### AIM OF THE TASK
Please print out every entry below, verbatim.

[Dataset entries]
•••

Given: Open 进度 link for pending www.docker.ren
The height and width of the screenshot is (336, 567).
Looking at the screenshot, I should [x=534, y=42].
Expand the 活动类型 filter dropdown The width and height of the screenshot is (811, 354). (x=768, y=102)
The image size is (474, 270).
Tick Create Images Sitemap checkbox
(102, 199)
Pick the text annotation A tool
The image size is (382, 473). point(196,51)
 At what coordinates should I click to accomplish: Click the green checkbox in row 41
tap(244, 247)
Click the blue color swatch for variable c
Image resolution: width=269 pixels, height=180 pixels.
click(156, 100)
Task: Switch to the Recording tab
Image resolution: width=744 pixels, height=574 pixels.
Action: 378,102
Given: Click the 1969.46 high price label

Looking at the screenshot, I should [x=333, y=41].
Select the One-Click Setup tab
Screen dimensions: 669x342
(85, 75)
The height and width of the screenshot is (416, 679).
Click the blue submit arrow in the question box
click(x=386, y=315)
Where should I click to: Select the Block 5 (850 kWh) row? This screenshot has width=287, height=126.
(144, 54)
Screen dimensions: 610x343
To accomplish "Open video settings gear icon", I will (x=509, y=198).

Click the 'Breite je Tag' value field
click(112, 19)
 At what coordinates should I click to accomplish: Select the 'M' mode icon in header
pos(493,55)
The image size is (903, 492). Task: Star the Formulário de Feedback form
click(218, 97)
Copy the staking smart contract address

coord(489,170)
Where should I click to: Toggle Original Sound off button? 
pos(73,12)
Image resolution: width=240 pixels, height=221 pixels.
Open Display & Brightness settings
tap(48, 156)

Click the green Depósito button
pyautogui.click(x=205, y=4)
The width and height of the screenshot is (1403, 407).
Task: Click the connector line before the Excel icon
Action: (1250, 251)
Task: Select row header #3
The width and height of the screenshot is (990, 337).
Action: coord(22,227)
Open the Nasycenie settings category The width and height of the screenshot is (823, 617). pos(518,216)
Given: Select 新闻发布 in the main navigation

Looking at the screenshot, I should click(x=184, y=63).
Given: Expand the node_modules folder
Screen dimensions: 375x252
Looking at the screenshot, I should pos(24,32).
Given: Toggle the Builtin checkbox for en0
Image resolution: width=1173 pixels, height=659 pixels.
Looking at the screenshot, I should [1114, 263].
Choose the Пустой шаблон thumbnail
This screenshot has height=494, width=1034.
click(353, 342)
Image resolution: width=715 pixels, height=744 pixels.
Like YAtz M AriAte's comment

•••

### TASK RESPONSE
Given: Open 进度 link for pending www.docker.ren
The height and width of the screenshot is (336, 567).
Looking at the screenshot, I should [x=534, y=42].
Expand the 活动类型 filter dropdown The width and height of the screenshot is (811, 354). (x=768, y=102)
The image size is (474, 270).
Tick Create Images Sitemap checkbox
(102, 199)
Pick the text annotation A tool
The image size is (382, 473). point(196,51)
 At what coordinates should I click to accomplish: Click the green checkbox in row 41
tap(244, 247)
Click the blue color swatch for variable c
Image resolution: width=269 pixels, height=180 pixels.
click(156, 100)
Task: Switch to the Recording tab
Image resolution: width=744 pixels, height=574 pixels.
Action: 378,102
Given: Click the 1969.46 high price label

Looking at the screenshot, I should [x=333, y=41].
Select the One-Click Setup tab
Screen dimensions: 669x342
(85, 75)
The height and width of the screenshot is (416, 679).
Click the blue submit arrow in the question box
click(x=386, y=315)
Where should I click to: Select the Block 5 (850 kWh) row? This screenshot has width=287, height=126.
(144, 54)
Screen dimensions: 610x343
To accomplish "Open video settings gear icon", I will (x=509, y=198).

Click the 'Breite je Tag' value field
click(112, 19)
 At what coordinates should I click to accomplish: Select the 'M' mode icon in header
pos(493,55)
The image size is (903, 492). Task: Star the Formulário de Feedback form
click(218, 97)
Copy the staking smart contract address

coord(489,170)
Where should I click to: Toggle Original Sound off button? 
pos(73,12)
Image resolution: width=240 pixels, height=221 pixels.
Open Display & Brightness settings
tap(48, 156)

Click the green Depósito button
pyautogui.click(x=205, y=4)
The width and height of the screenshot is (1403, 407).
Task: Click the connector line before the Excel icon
Action: (1250, 251)
Task: Select row header #3
The width and height of the screenshot is (990, 337).
Action: coord(22,227)
Open the Nasycenie settings category The width and height of the screenshot is (823, 617). pos(518,216)
Given: Select 新闻发布 in the main navigation

Looking at the screenshot, I should click(x=184, y=63).
Given: Expand the node_modules folder
Screen dimensions: 375x252
Looking at the screenshot, I should pos(24,32).
Given: Toggle the Builtin checkbox for en0
Image resolution: width=1173 pixels, height=659 pixels.
Looking at the screenshot, I should [1114, 263].
Choose the Пустой шаблон thumbnail
This screenshot has height=494, width=1034.
click(353, 342)
Image resolution: width=715 pixels, height=744 pixels.
Like YAtz M AriAte's comment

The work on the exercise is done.